CUYA INSTITUTE, CUYAINSTITUTE.COM

Beltane: Listening at the Fire Edge
by Paul Robear

Beltane, the Gaelic May Day festival, marks the beginning of summer tomorrow. This ancient Celtic celebration of fire and fertility is a potent threshold—when the veil between worlds thins and life surges with intensity.

As I considered how to honor Beltane this year, a simple idea came: maybe I’ll just listen. Listen deeply—to the wind moving through the trees, to the warmth stirring in my own chest, to the quiet presence of the fire within.

The ancient ones knew this time well: a celebration of light, of growth, of sacred union. At the Cuyamungue Institute, our work aligns with these seasonal tides, inviting us to embody transformation through ancient, remembered technologies of the sacred.
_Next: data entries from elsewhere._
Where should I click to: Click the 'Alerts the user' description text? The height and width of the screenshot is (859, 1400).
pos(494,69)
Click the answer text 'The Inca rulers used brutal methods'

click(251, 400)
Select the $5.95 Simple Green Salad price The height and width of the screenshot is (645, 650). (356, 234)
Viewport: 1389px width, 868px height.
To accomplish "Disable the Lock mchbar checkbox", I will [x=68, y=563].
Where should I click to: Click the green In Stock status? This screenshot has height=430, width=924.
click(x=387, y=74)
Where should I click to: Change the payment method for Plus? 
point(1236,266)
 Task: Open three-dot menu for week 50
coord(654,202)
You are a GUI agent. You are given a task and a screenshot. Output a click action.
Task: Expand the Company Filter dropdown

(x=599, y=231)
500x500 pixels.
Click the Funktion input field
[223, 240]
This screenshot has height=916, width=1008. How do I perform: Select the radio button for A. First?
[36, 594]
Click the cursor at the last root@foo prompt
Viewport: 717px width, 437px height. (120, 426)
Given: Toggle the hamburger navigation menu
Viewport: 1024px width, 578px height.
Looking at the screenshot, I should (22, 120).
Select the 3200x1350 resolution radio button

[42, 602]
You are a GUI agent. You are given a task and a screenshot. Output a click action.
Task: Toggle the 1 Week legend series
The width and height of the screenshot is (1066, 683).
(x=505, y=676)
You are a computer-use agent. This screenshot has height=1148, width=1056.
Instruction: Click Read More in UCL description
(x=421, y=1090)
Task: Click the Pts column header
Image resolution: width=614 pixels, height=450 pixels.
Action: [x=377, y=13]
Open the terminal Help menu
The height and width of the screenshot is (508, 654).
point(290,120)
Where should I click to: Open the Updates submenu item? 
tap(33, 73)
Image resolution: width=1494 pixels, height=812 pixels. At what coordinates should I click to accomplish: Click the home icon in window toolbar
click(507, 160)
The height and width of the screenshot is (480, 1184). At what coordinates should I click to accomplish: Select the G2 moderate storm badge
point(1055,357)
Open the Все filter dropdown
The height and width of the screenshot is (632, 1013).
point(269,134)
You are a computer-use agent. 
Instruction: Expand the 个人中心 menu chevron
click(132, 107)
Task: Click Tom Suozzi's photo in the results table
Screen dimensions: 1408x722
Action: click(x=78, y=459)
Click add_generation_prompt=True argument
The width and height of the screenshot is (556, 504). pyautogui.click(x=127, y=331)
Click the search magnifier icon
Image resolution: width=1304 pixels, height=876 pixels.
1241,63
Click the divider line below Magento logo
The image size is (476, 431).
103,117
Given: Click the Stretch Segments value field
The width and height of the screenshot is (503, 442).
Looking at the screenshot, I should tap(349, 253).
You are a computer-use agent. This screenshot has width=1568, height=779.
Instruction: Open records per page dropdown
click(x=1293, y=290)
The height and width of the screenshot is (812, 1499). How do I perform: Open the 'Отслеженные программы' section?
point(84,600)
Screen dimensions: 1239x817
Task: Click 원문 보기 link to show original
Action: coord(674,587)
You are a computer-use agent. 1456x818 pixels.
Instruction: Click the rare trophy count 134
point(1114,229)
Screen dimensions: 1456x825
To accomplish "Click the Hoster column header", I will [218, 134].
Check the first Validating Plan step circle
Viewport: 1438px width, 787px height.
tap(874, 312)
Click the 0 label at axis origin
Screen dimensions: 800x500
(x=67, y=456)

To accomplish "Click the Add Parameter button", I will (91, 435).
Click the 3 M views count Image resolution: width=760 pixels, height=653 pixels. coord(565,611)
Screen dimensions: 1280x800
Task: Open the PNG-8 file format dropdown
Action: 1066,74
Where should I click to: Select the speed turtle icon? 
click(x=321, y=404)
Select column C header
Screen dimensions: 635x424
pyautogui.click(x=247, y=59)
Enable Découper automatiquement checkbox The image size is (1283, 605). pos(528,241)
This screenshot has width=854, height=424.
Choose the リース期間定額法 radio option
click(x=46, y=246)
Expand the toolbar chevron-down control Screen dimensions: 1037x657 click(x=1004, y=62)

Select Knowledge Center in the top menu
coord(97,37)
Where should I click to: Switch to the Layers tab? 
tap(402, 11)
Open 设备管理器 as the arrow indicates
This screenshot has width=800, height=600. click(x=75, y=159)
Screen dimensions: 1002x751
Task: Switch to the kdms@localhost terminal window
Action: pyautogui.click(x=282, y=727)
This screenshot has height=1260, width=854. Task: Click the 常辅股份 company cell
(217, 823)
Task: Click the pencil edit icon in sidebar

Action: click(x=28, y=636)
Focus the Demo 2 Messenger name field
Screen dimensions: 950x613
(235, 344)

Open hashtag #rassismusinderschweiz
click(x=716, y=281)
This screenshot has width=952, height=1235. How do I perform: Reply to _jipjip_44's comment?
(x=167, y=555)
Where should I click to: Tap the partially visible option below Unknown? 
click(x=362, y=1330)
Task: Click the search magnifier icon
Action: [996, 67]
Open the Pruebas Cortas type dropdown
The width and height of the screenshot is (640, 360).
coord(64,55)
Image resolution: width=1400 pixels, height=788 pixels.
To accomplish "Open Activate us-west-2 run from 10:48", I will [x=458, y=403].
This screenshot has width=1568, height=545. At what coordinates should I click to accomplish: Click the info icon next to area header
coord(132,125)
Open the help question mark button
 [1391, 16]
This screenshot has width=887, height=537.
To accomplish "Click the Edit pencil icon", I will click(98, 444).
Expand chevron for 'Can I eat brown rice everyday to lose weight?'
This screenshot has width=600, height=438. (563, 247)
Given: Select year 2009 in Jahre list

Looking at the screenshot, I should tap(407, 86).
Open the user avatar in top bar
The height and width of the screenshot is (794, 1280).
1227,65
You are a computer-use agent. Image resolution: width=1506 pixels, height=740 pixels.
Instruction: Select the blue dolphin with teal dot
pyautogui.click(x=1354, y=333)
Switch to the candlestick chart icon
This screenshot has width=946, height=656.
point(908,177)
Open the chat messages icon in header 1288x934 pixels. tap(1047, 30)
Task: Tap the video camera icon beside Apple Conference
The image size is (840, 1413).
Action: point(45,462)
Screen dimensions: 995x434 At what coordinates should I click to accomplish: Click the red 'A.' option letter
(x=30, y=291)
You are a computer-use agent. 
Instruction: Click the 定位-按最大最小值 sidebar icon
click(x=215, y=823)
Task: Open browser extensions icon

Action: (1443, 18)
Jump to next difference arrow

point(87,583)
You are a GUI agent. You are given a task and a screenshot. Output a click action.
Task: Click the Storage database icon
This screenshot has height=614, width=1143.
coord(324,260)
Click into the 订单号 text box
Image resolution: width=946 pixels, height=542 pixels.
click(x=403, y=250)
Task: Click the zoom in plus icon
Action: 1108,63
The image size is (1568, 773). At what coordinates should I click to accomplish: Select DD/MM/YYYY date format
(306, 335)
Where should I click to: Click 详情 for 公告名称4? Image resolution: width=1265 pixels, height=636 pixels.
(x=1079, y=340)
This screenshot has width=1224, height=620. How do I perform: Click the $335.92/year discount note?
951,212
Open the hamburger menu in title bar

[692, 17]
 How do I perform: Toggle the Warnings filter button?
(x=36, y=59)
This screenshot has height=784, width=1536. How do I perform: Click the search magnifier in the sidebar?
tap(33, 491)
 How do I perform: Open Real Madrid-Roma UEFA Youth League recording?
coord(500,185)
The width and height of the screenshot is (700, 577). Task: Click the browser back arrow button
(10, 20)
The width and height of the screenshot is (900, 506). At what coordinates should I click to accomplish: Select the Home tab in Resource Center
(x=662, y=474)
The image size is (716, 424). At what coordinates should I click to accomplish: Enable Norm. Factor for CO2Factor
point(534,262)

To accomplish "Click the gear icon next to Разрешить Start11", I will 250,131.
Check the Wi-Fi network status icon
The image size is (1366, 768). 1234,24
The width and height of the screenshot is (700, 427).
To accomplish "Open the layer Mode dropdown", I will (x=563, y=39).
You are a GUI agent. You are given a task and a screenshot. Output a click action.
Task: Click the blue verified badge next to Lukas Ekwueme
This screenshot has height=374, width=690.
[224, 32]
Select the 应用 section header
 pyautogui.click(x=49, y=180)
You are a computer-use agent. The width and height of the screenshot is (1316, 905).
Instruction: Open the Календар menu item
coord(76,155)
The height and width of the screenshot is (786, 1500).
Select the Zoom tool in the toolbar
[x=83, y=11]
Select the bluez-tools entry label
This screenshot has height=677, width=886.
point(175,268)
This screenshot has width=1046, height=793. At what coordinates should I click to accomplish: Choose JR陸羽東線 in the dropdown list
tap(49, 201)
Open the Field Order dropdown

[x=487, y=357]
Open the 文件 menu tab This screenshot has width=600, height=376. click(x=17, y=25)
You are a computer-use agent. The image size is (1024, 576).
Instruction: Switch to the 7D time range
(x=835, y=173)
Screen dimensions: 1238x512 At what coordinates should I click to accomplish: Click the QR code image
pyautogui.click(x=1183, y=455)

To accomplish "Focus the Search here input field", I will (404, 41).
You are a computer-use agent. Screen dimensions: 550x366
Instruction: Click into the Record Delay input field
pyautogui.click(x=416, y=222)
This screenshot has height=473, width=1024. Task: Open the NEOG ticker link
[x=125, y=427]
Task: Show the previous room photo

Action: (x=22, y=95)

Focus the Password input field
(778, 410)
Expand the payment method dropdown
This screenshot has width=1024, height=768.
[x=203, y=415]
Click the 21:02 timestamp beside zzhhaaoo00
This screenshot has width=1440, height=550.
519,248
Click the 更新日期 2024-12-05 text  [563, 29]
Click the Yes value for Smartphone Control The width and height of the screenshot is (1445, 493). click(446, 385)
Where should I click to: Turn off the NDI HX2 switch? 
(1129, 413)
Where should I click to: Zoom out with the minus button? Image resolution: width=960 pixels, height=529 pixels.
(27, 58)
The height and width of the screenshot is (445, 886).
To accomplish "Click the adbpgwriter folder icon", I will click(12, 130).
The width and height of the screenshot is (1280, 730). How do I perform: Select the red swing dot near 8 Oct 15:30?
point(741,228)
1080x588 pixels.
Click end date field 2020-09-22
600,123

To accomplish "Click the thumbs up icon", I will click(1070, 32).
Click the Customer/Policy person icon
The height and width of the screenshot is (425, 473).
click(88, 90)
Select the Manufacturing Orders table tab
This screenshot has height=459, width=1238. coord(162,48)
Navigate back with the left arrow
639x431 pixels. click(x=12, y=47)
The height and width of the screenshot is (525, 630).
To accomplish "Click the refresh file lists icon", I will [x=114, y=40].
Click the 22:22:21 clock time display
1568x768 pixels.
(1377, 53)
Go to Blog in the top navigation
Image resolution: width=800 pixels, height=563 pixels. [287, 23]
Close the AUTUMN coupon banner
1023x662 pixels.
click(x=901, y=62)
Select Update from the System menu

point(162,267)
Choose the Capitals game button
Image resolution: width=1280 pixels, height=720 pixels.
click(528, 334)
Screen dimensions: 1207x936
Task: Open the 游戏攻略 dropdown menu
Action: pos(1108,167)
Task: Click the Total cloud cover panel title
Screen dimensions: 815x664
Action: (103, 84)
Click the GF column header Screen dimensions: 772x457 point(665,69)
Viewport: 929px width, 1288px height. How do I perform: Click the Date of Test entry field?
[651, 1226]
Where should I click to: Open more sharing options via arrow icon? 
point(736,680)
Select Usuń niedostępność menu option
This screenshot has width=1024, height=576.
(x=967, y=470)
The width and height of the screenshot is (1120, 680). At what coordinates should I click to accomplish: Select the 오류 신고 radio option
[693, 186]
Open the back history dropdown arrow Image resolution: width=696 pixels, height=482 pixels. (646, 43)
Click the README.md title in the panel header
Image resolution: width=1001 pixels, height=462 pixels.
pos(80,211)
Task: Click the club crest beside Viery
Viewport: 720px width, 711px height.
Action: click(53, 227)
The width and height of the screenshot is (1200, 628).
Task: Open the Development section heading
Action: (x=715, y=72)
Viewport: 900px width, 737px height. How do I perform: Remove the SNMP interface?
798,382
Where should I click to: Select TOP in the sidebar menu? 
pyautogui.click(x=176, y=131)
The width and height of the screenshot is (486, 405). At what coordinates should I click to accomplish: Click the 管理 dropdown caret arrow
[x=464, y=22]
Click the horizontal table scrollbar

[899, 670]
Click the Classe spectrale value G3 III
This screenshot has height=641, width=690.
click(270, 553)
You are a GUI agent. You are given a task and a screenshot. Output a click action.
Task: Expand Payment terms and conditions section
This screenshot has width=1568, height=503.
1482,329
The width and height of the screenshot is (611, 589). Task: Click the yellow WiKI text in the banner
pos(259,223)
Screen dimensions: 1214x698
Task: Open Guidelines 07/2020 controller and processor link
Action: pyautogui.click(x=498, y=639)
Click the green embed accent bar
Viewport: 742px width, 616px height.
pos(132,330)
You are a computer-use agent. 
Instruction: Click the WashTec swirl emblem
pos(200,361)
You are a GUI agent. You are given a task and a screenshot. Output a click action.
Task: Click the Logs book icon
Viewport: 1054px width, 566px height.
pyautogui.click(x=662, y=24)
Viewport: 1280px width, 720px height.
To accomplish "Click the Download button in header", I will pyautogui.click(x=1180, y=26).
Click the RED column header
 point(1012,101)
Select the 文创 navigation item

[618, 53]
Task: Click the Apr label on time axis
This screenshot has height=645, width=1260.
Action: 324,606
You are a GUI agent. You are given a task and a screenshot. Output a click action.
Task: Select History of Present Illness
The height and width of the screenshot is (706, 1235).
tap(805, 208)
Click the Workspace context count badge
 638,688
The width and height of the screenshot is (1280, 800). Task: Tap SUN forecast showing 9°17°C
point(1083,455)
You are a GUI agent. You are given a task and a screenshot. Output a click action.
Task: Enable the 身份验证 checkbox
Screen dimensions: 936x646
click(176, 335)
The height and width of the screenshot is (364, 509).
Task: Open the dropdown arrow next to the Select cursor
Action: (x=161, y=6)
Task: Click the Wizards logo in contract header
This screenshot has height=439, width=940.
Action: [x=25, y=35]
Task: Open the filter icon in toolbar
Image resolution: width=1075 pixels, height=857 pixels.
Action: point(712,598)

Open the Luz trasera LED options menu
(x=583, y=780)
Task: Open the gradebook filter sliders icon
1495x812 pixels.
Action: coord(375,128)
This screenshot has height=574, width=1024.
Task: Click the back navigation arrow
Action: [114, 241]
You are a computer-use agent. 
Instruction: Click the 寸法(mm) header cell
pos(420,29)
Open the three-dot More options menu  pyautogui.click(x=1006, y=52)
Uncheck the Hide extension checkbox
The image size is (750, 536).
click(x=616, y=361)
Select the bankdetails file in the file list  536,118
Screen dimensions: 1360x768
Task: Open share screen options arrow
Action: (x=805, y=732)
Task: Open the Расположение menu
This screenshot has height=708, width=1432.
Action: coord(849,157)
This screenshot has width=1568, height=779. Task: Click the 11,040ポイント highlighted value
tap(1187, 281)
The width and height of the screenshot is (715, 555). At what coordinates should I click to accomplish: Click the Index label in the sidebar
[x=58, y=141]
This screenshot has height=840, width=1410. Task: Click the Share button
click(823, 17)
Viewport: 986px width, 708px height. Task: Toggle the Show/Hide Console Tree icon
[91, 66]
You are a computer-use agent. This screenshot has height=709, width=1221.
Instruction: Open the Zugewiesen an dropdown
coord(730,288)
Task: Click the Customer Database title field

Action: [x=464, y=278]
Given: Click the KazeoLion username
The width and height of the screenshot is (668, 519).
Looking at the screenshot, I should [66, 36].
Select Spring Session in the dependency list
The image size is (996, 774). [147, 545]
Beltane reminds us that presence is a fire—one that kindles renewal not just in nature, but within. As we move, posture, and breathe into altered states, we cross our own sacred thresholds, just as our ancestors did. The body becomes the ritual site. And in that space, we are never alone. The wisdom of those who came before us walks with us still.

So we see Beltane not only as a festival of the land, but as an inner rite of passage. May we meet this season with open hearts, kindled spirits, and the courage to step fully into the fertile unknown.

At the Cuyamungue Institute, as we explore ancient Trance Postures and ritual as doorways to direct experience, the turning of the wheel of the year is not just symbolic—it is visceral, alive in the body.